- Assigned task
Print this span of the material below exactly: the line with "Instruction: Open ONU Blacklist in sidebar", the line with "Task: Open the Starstorm link", and every line between them, but nothing else.

- Input material
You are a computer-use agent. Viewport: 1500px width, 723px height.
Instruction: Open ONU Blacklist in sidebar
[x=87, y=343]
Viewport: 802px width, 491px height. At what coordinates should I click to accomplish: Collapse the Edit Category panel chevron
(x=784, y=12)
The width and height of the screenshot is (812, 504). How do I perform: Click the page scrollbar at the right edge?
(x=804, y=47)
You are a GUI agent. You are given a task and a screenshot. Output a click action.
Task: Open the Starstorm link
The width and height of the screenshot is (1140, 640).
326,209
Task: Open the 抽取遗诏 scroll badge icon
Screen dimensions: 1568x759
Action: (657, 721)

==

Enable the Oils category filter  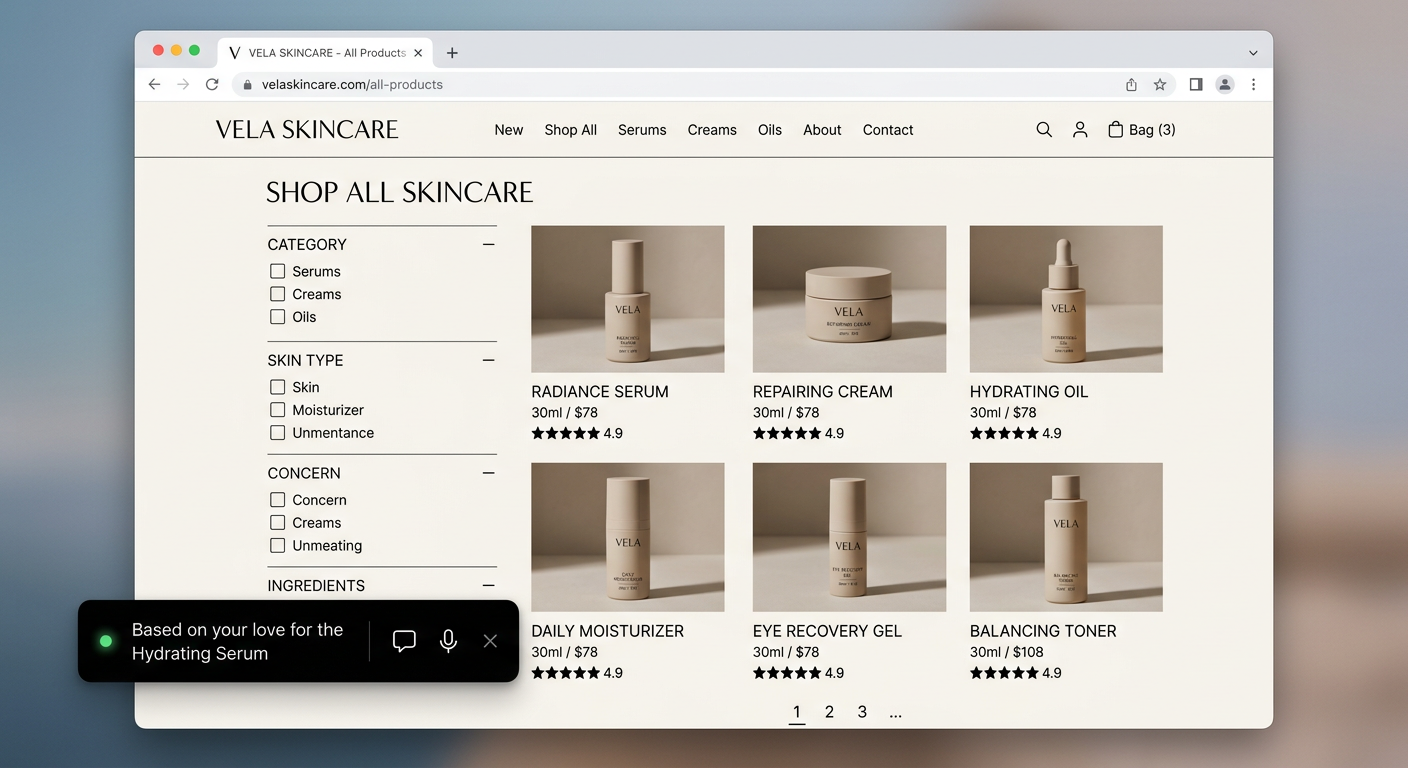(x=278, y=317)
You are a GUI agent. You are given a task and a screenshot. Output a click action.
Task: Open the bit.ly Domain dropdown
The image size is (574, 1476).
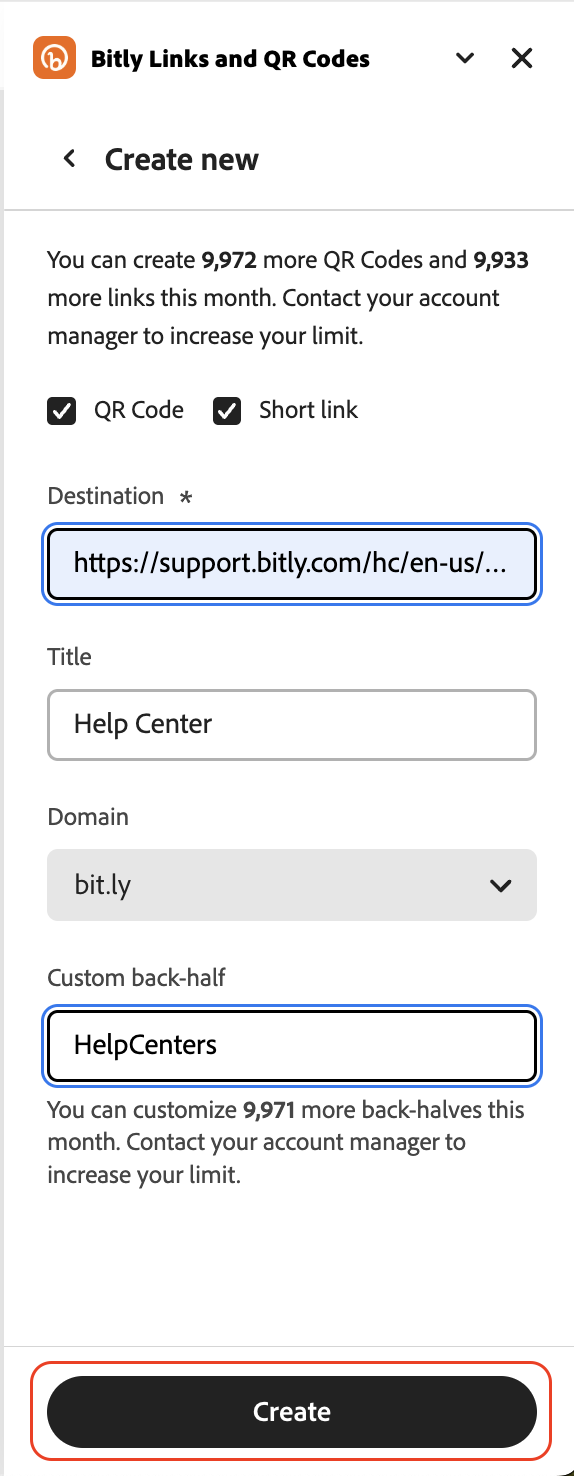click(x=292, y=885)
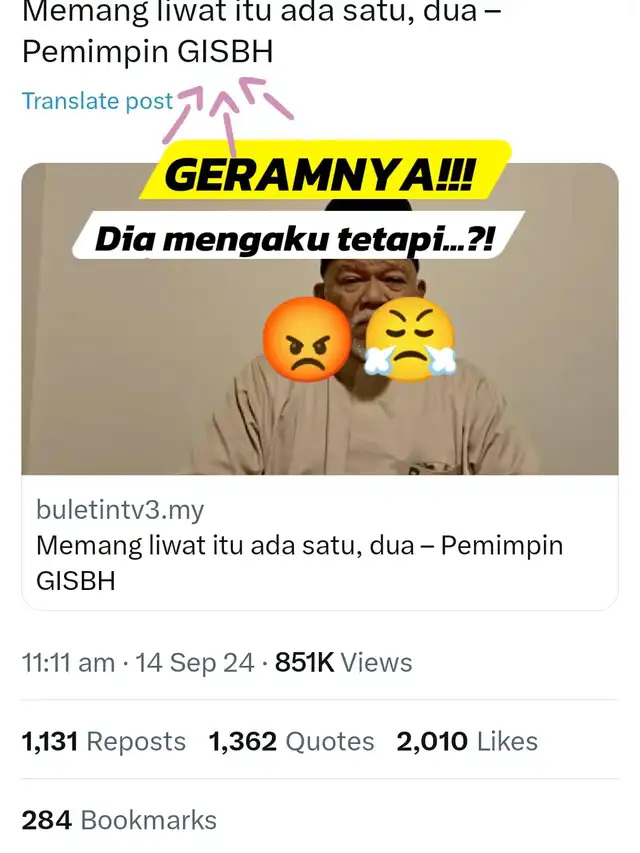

--

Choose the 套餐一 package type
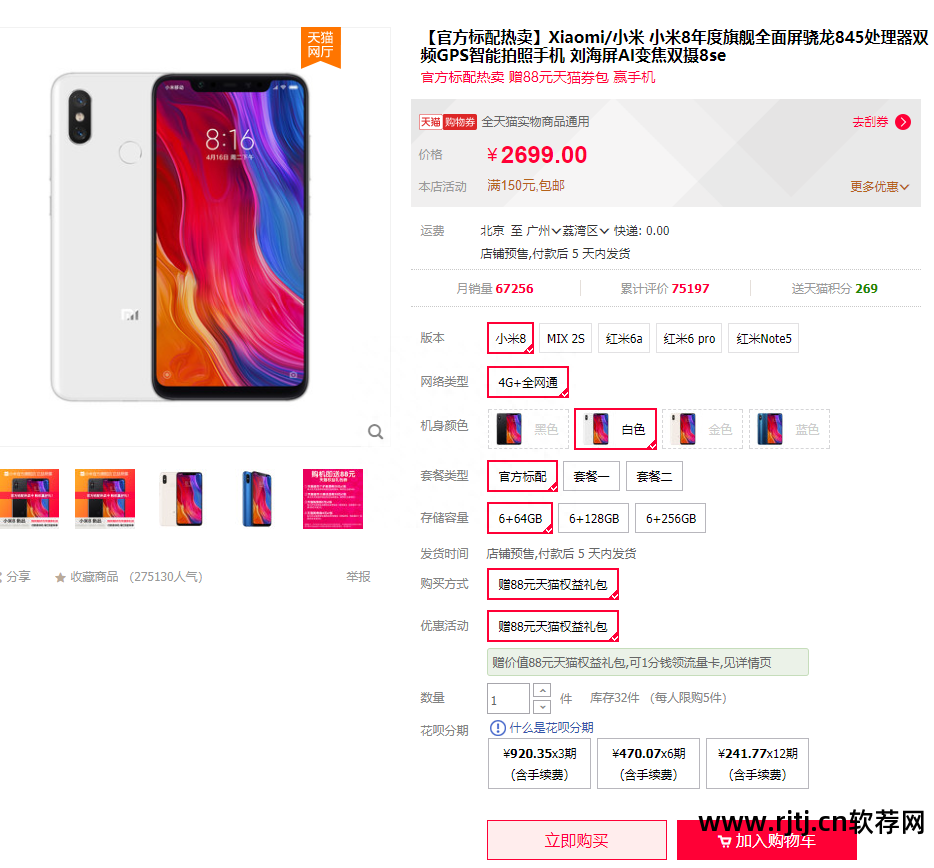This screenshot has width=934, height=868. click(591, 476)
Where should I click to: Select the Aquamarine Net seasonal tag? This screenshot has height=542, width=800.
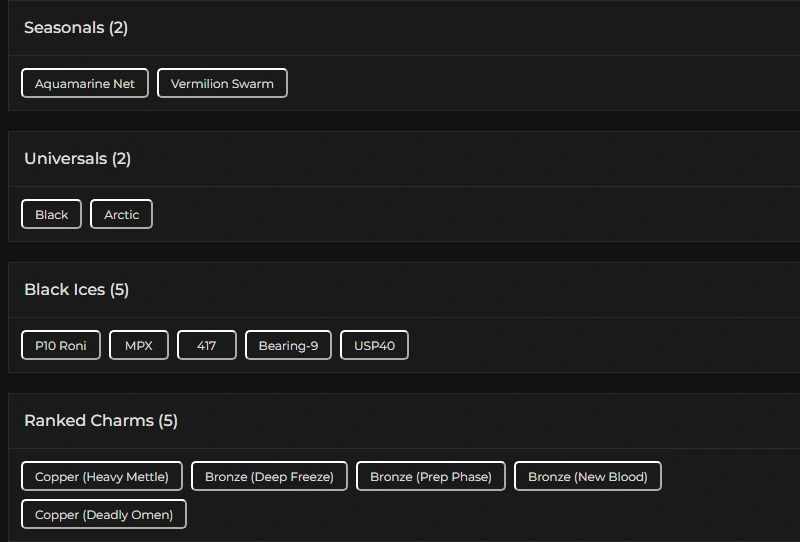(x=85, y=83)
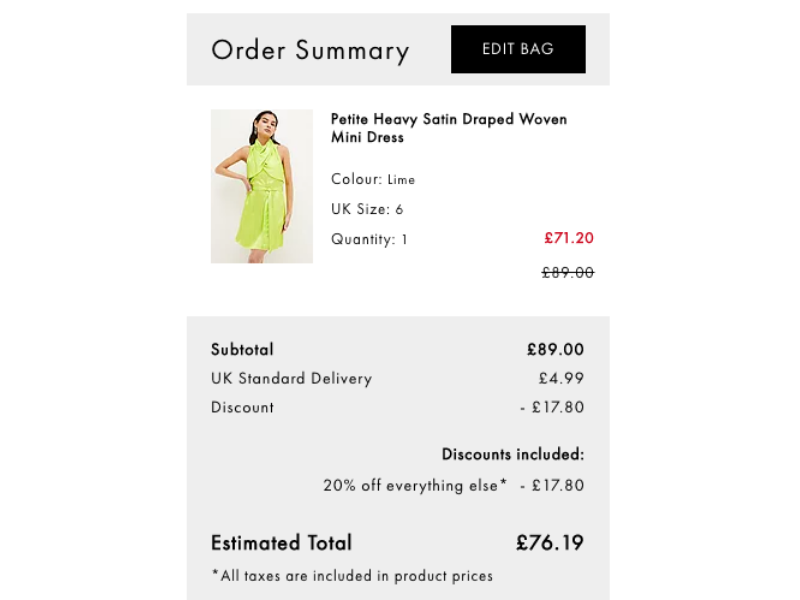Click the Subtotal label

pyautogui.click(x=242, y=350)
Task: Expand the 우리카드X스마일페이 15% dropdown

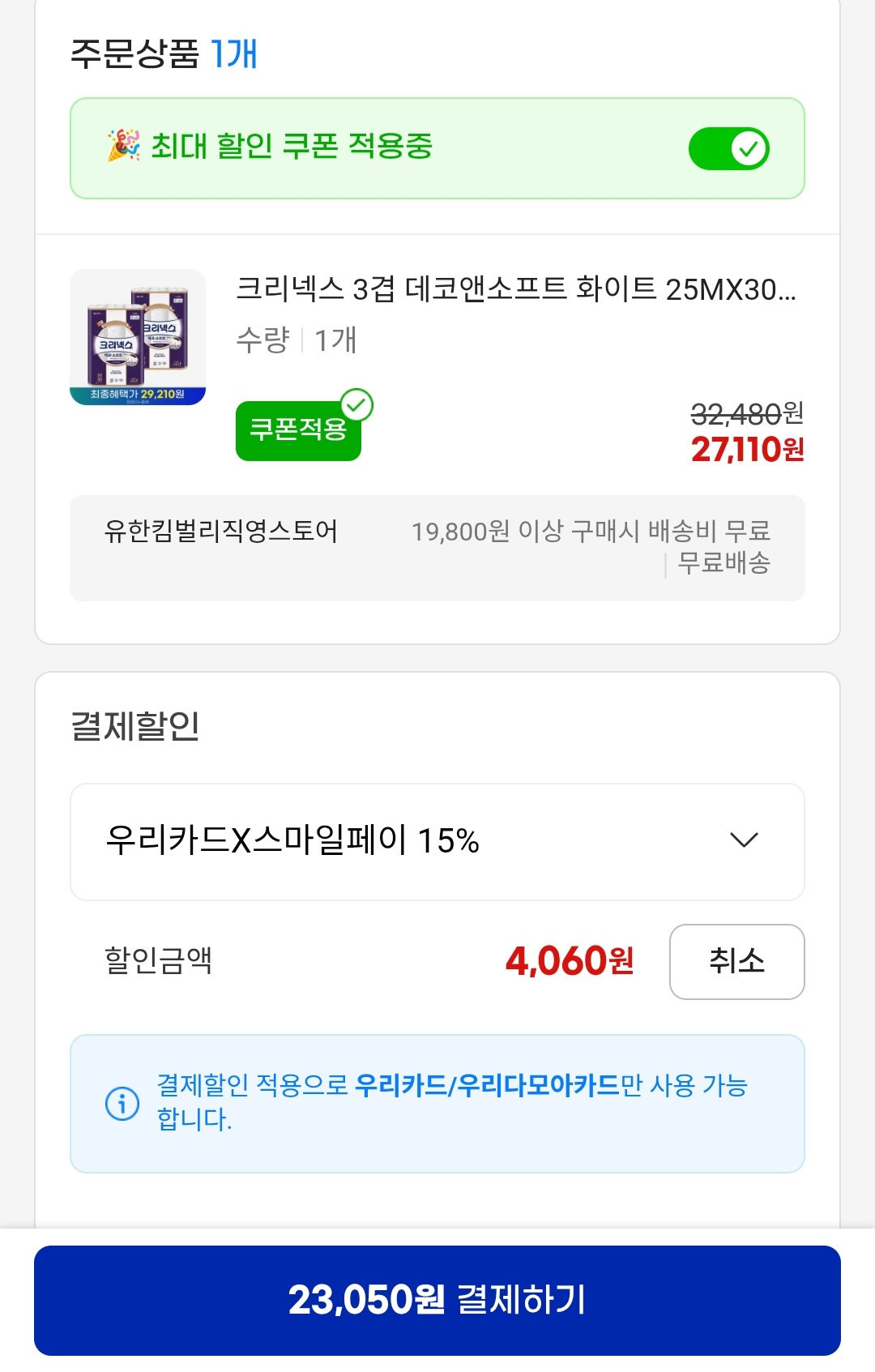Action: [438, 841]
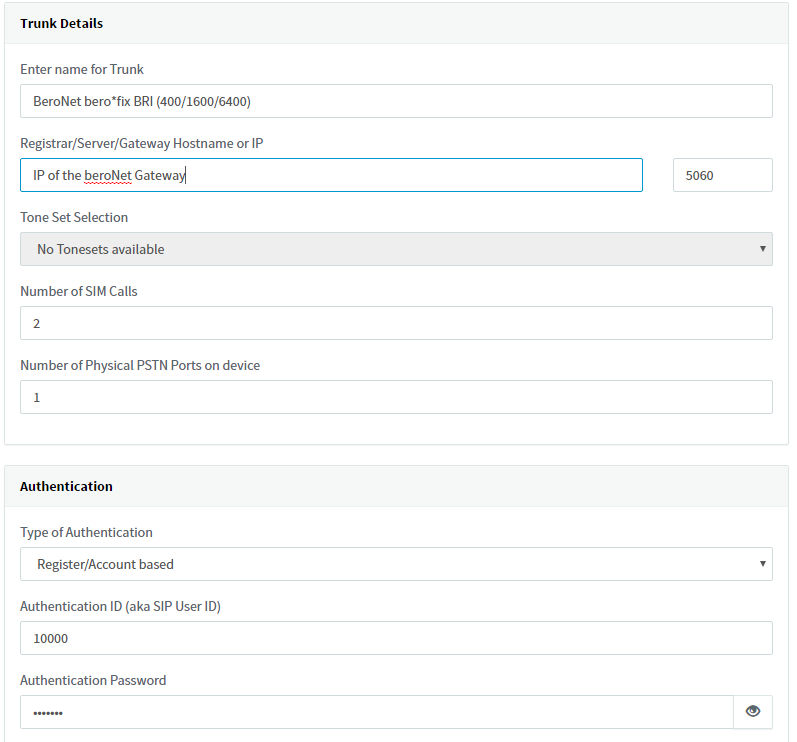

- Written response
Instruction: Open ONU Blacklist in sidebar
[x=87, y=343]
Viewport: 802px width, 491px height. At what coordinates should I click to accomplish: Collapse the Edit Category panel chevron
(x=784, y=12)
The width and height of the screenshot is (812, 504). How do I perform: Click the page scrollbar at the right edge?
(x=804, y=47)
You are a GUI agent. You are given a task and a screenshot. Output a click action.
Task: Open the Starstorm link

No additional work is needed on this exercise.